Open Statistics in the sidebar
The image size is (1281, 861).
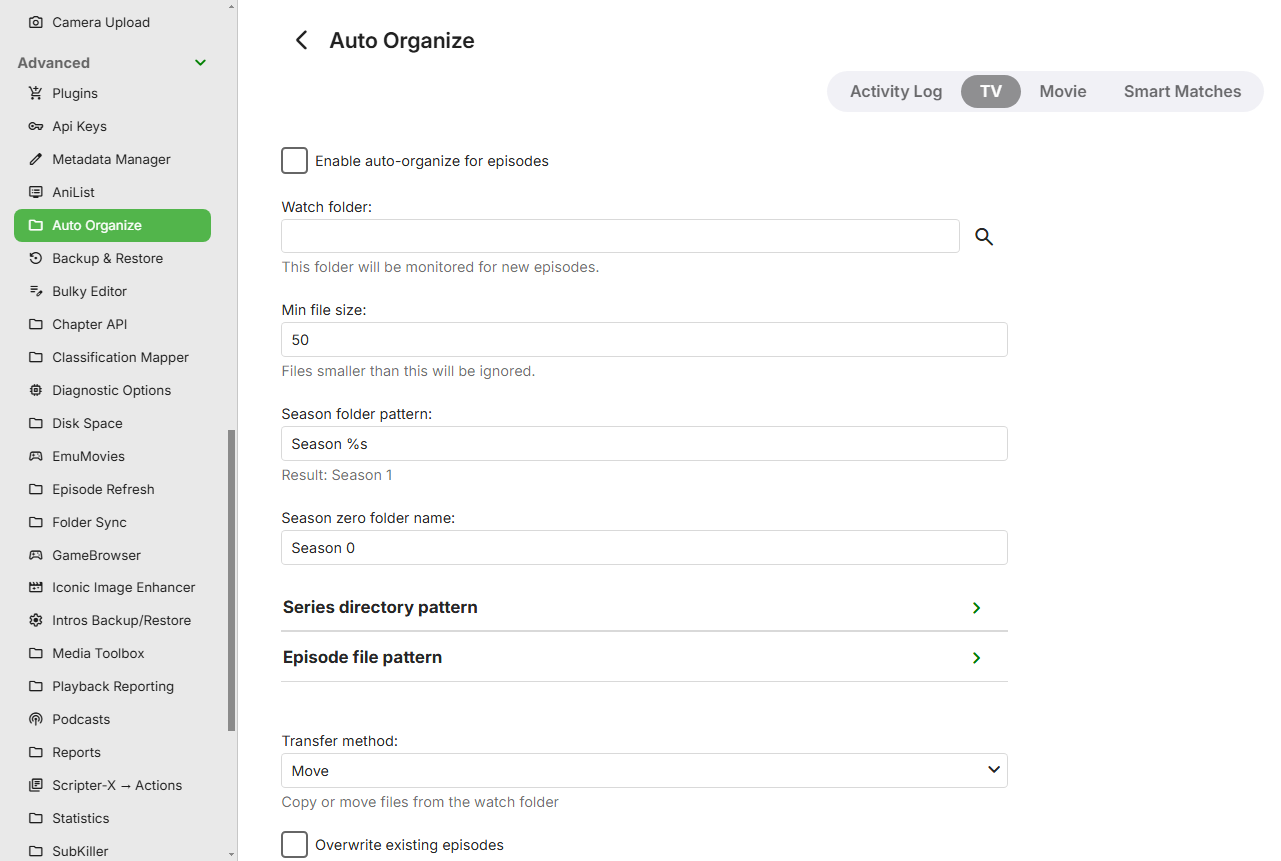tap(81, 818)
* * *
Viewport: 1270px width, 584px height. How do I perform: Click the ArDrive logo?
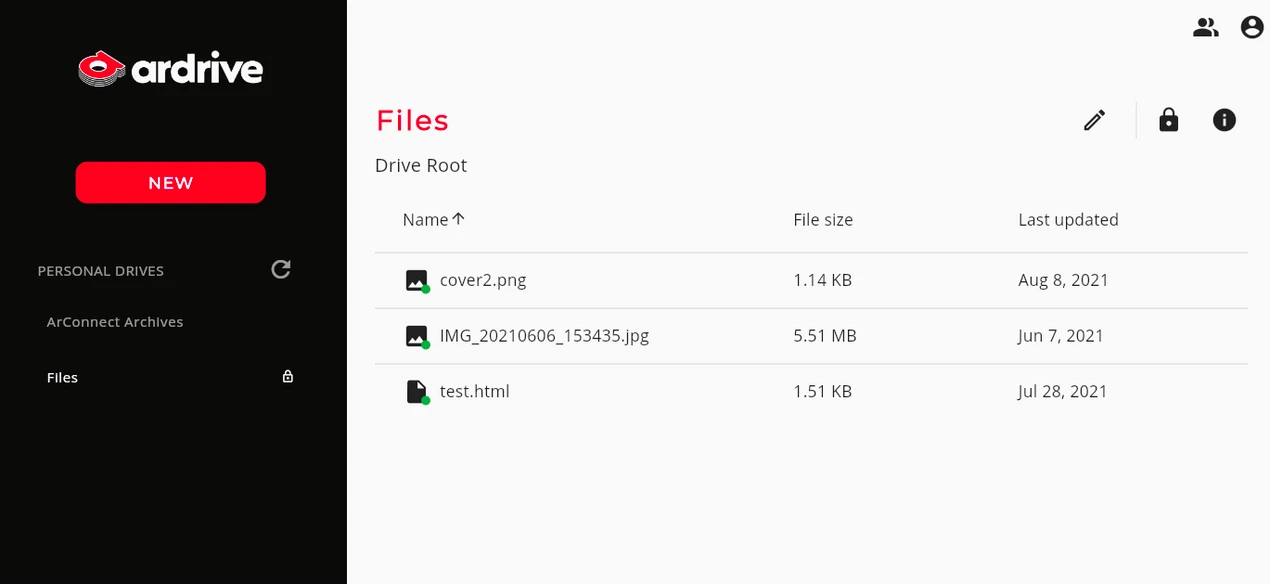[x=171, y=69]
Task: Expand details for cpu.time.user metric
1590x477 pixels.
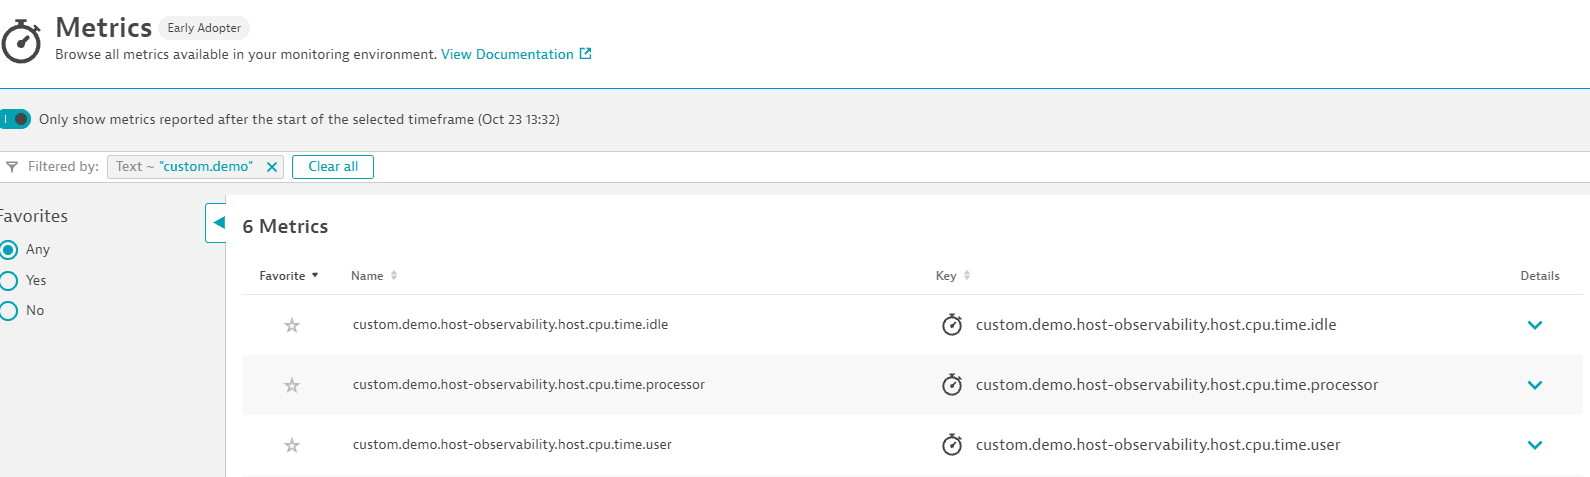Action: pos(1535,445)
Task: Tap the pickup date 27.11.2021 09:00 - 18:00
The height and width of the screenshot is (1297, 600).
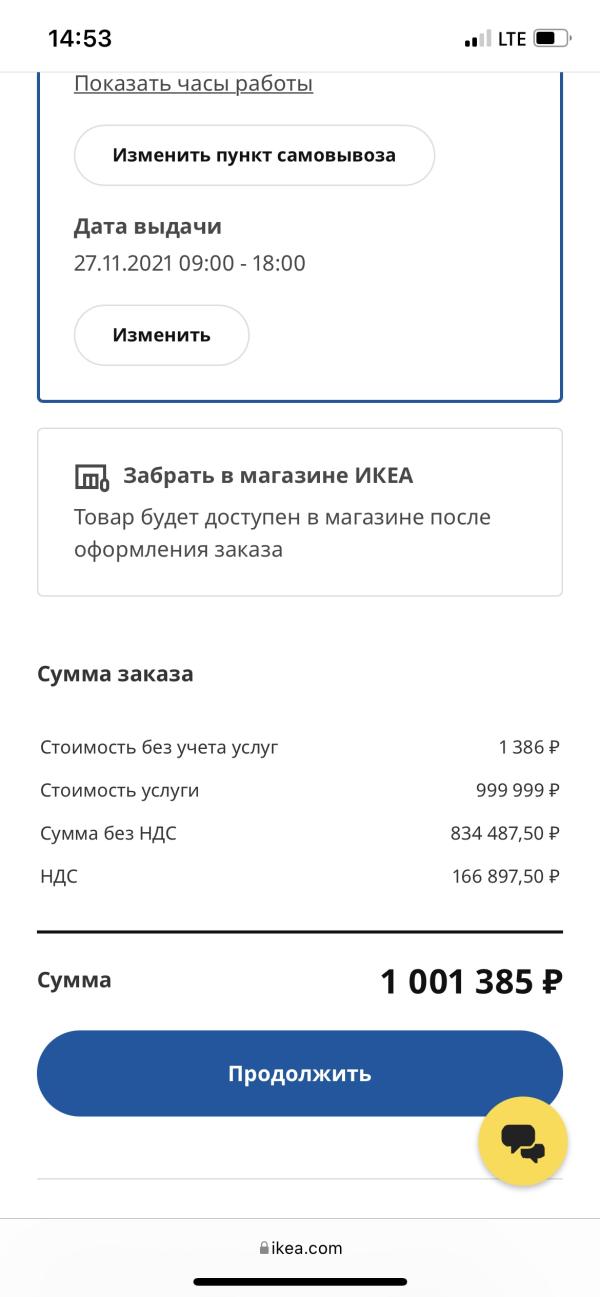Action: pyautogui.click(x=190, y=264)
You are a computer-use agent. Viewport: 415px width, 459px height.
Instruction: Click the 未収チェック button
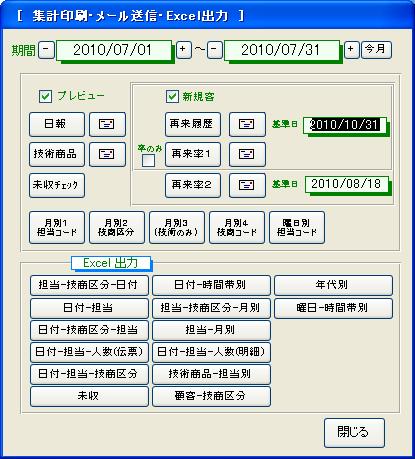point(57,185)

◆ Exercise instructions: Go through the material and copy each line that contains "Task".

◆ Solution to the exercise:
Task: Expand details for cpu.time.user metric
Task: Tap the pickup date 27.11.2021 09:00 - 18:00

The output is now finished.